Biologists say that understanding the reproduction and behavior of these bats could better enable conservation efforts.
These little Casanovas have an incredible sex drive. They begin copulating weeks before conception is even possible. First, the males begin by actually increasing in size as hormonal levels increase.
They then start vigorously marking their territory and defending it from other males. Once the male selects his female of the day, he copulates with her repeatedly, the frequency increasing as they get closer to the time of conception. Their rigorous foreplay and sexual positions would put the Kama Sutra to shame.
The group of researchers studied grey-headed flying foxes, also called fruit bats, that live in colonies of up to 20,000 animals.

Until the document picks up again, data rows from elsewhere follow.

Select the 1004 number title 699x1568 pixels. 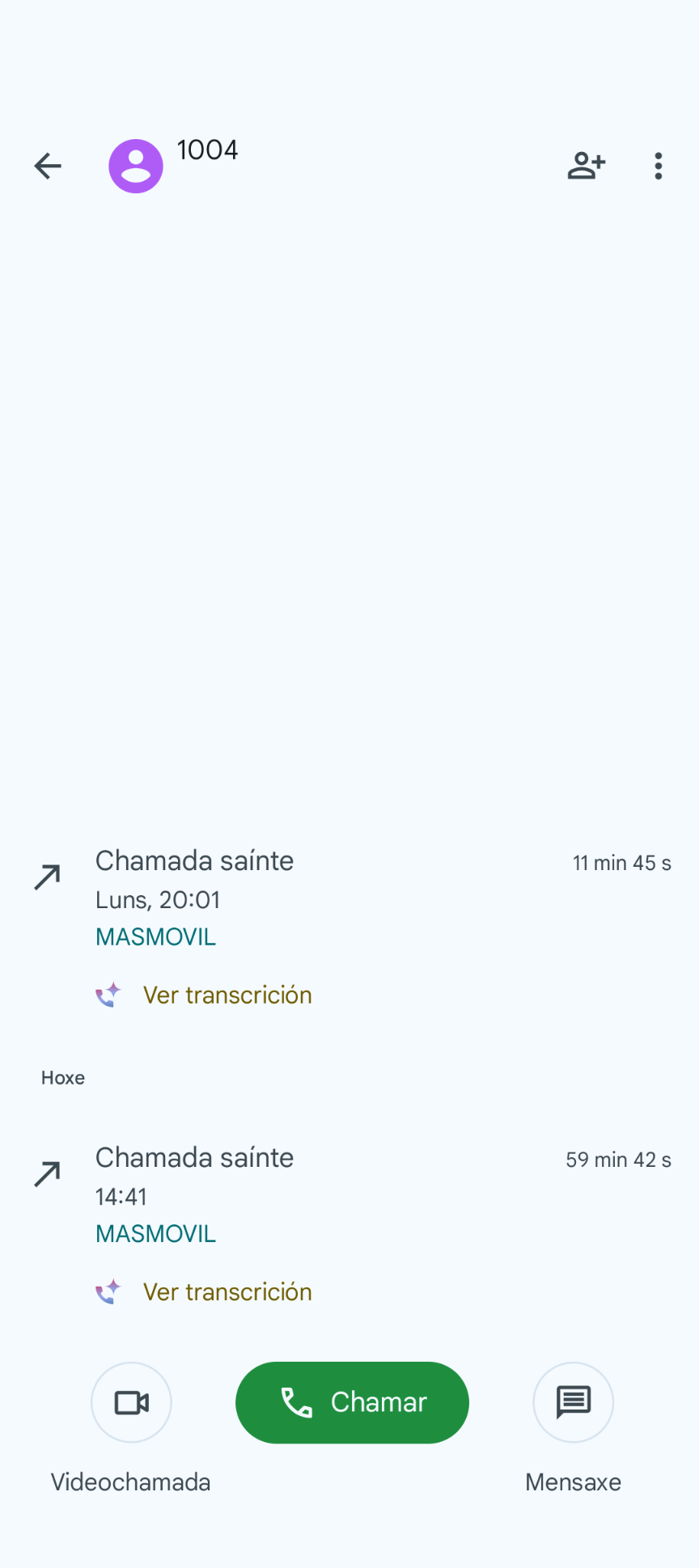[207, 150]
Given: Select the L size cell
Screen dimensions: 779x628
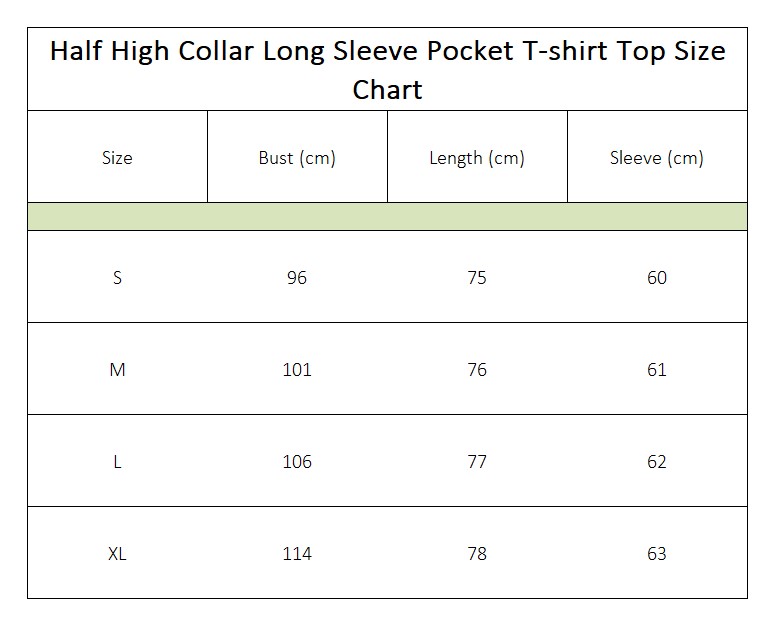Looking at the screenshot, I should point(117,462).
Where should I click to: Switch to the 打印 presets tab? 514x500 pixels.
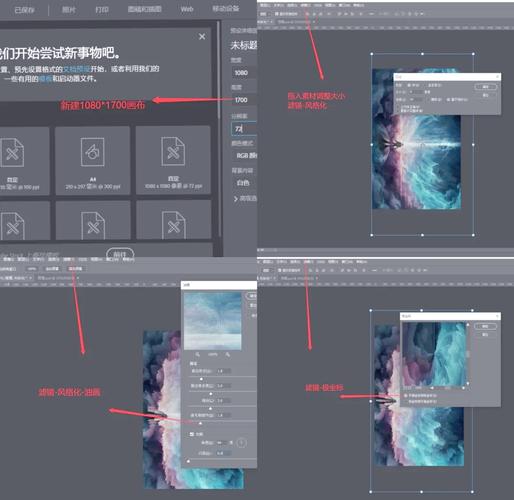pos(102,9)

“This species is in decline,” said lead author Stefan Klose from the University of Ulm in Germany. “And flying foxes disperse seeds so they’re really important for ecosystems.”
Dr Klose and his colleagues observed a colony of the flying foxes in New South Wales, Australia.

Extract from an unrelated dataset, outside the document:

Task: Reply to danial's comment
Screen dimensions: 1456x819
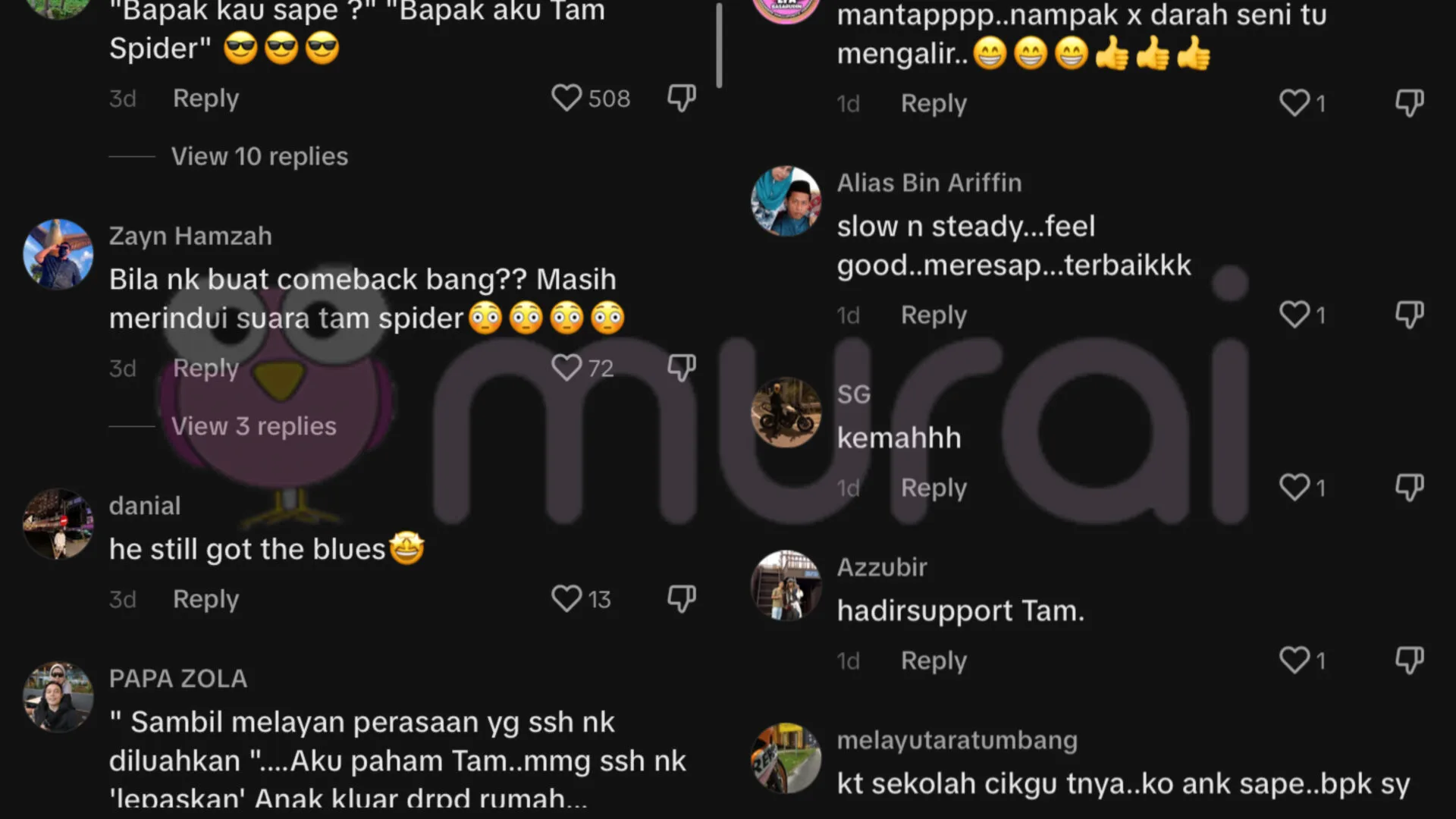Action: (x=206, y=599)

“In these colonies you see flying foxes hanging everywhere – it looks absolutely random, but that’s not the case,” Dr. Klose told BBC News.
“Every meter of branch that you see is someone’s territory. And within that [male's] territory, there is a group of females. The size of that group depends on the attractiveness of the male.”

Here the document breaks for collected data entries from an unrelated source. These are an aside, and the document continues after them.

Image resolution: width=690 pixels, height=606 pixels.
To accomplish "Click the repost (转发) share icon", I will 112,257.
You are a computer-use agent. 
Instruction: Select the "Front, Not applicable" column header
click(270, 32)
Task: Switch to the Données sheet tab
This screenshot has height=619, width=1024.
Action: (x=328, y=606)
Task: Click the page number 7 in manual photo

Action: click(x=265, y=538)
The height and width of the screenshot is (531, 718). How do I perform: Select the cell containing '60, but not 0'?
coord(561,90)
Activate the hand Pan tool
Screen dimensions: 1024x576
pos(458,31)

The number of females in each male’s harem were counted by Dr. Klose and his team and then they caught a group of males by using a special device to take the bats from their branches.
“We kept the males in captivity for three days, and during that time we took a blood sample to determine the testosterone levels,” explained Dr Klose.
“Then we released the males back into the colony and watched where they went.”
During the mating period, males with high testosterone were better able to reclaim their harems.
“This was when all the mating took place – when it really mattered,” said Dr. Klose.
He went on to explain that the primary male sex hormone testosterone causes the bat to become more aggressive. Therefore, the males with higher testosterone levels are going to have more confrontations with other males.
“If you can afford high testosterone because you’re strong and you’re very healthy, then you’re able to reap the benefits,” explained Dr Klose. “So you will potentially get a lot of females in your territory and have a lot of offspring.”
It also seemed that the males with a larger territories were more popular with the ladies, possibly serving as a “quality indicator”.
“It’s all about female choice,” Dr Klose said. “So you could imagine that the females think that if a male is able to defend a large territory in an attractive location, he must really be a hotshot.”
He strongly emphasized the importance of the information in terms of conservation efforts, since it is common to try to relocate the colonies away from residential areas.
“People use smoke and noise to drive them away, because they perceive them as noisy or stinky,” said Dr Klose. “But when we released our males, all of them returned to their colonies.”
Ignacio Moore, an animal behavior scientist from Virginia Tech in the US, who was not involved in this study, described it as “a nice example of basic physiology and behavior being useful for conservation”.
“The implication is that relocating the animals during the breeding season will not work, as they will simply return,” he told BBC News.
“Suitable habitat must be made available before the breeding season for the animals to inhabit.”
Elizabeth Atkins-Regan, a biologist from Cornell University in Ithaca, New York, said that age might also play a role in the male’s ability to sustain its harem.
“Perhaps older males have higher testosterone and also are more successful at regaining harems,” she said.
“It’s hard to know whether the higher testosterone is the cause of the greater success, or whether success is due to something else like experience. I very much hope the authors will continue this research to find out whether there is a causal relationship.”